Delaware Supreme Court Clarifies Direct v. Derivative Shareholder Claims

In Gatz v. Ponsoldt, (Del. Supr., April 16, 2007), read opinion here,  the Delaware Supreme Court, en banc, reversed a decision of the Chancery Court (summarized on this blog here,  and cited as Gatz v. Ponsoldt, 2006 WL 1510467 (Del. Ch. 2006)), on the basis that the claim presented was not exclusively derivative and, therefore, could be brought directly. The prior procedural history of the case is somewhat lengthy, but most recently the Chancery Court had dismissed the case for not satisfying the pre-suit demand requirements of Rule 23.1 as required for derivative cases.

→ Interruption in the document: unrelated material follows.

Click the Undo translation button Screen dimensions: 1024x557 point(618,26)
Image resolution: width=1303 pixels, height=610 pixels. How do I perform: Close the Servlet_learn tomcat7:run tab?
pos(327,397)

This opinion issued today emphasizes that the Chancery Court’s decision was based (naturally) on "then-existing case law" but after that Chancery opinion was issued, the Delaware Supreme Court decided Gentile v. Rossette, 906 A.2d. 91 (Del. 2006), summarized on this blog here, which, as the Supreme Court wrote at page 2:

 "bore importantly on the issue of whether the dismissed claims were derivative, direct or both. Having heard the parties on the impact of Rossette, we conclude that the claims before us are not exclusively derivative and could be brought directly."

Today’s opinion by the High Court is 35-pages long and it deserves much more thorough discussion and analysis than the press of client matters will allow me to perform now, but I wanted to make this very important decision that came out today available for those who have the time to download and read the whole decision at the above link. I am confident that many learned colleagues and professors will provide insightful commentary soon, and I plan to link that commentary to this blog soon after it appears.

UPDATE: Fortunately, Professor Bainbridge provides here thoughtful insights on the case, including quotes and commentary about the references by the court to equity’s elevation of substance over form, as compared with prior writings by Justice Jacobs (the author of this case) and Vice Chancellor Strine on the topic, as well as reference to prior Delaware cases recognizing the  "equal dignity" of different parts of the DGCL.

UPDATE II: Thanks for the learned and helpful comments by readers posted below.

  • john

    From my reading of this case, it seems that the corporation overpaid Ponsoldt–essentially paying him and forgiving the loan for nothing in return. The harm then is to the corporation. Therefore, shouldn’t the overpayment be derivative? Isn’t the whole gentile/ tri-star line of cases a complete affront to the rules Chief Justice Veasey laid out in an opinion before he left the court?
    If there is any direct harm here, it would be for the loss of majority voting power. But shouldn’t that be separated from the waste claim which is derivative?

  • Brant

    I think Rossette (Gentile) states that under Tooley, a claim involving harm to both the corporation, and separately and specially to the minority shareholders, can be brought as either a derivative or direct claim 906 a2d 91, 103. I agree, that without further support, that seems like a fair leap, however.
    What I’m unclear on is why J. Jacob had to base his decision on unbundling the transaction into two parts. Perhaps it is this language from Rossette:
    “A breach of fiduciary duty claim having this dual character arises where: (1) a stockholder having a majority or effective control causes the corporation to issue “excessive” shares of its stock in exchange for assets of the controlling shareholder that have a lesser value; and (2) the exchange causes an increase in the percentage of the outstanding shares owned by the controlling stockholder, and a corresponding decrease in the share percentage owned by the public (minority) shareholders.”
    Specifically, I mean this language: “…in exchange for assets of the controlling stockholder that have a lesser value…”
    It seems to me that Jacobs used a somewhat tortured analysis, using Federal tax law, to meet this standard. Why doesn’t the transaction in Gratz, understood as a single step, also lead to either a direct or derivative claim under Tooley?